La palabra grosero se originó en el latín “grossus” que significa “grueso”. Lo grosero es antónimo de lo delicado y fino, siendo por lo tanto y según los contextos de uso, descuidado, descortés, tosco, sin pulir, no detallista o abrupto.

Se usa por ejemplo: en el caso de que alguien realice un dibujo a grandes rasgos omitiendo detalles; cuando se usan palabras o gestos ordinarios y de mala educación; si alguien coloca en una habitación pequeña, un mueble demasiado grande, etcétera.

Concepto de grosero

Los groseros suelen despertar rechazo social; aunque en ciertas ocasiones pueden parecer graciosos y divertidos: por ejemplo un compañero de clases que bosteza en medio de la misma o dice algún chiste subido de tono, que ocasiona la risa general de sus compañeros, ante el enojo de la maestra, lo que seguramente le acarreará algún tipo de sanción.

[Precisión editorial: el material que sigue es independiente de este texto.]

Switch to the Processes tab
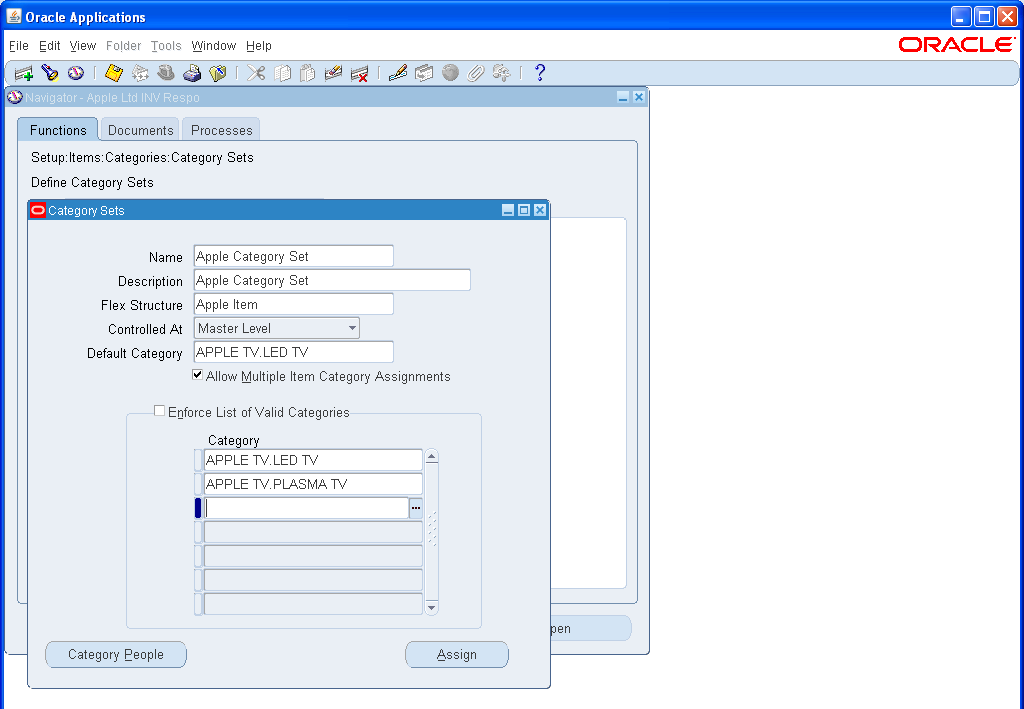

Ser grosero socialmente es una calificación negativa e implica falta de buena educación o de rechazo de las convenciones sociales consideradas de “buen gusto” por esa comunidad. Ejemplos. “ese hombre es un grosero, nunca saluda” o “Esos niños son muy groseros con los acianos, no les ceden sus asientos ni les hablan con respeto”.

Las palabras groseras son aquellas que por acuerdo social son consideradas burdas o hirientes. En contextos formales son vistas como una verdadera falta de respeto, especialmente si son dirigidas hacia superiores jerárquicos. Si éstos tratan a sus dependientes en forma grosera y agresiva puede ser un caso de acoso laboral.

Un error grosero es un falso conocimiento que se tiene de algo pero que si se hubiera puesto el mínimo cuidado u observación no se hubiera incurrido en él. Ejemplo: “no pudiste cometer un error tan grosero como darle a tu hijo un medicamento en lugar de otro” o “desaprobé el examen por un único error pero era tan grosero que resultó imperdonable según mi profesor”.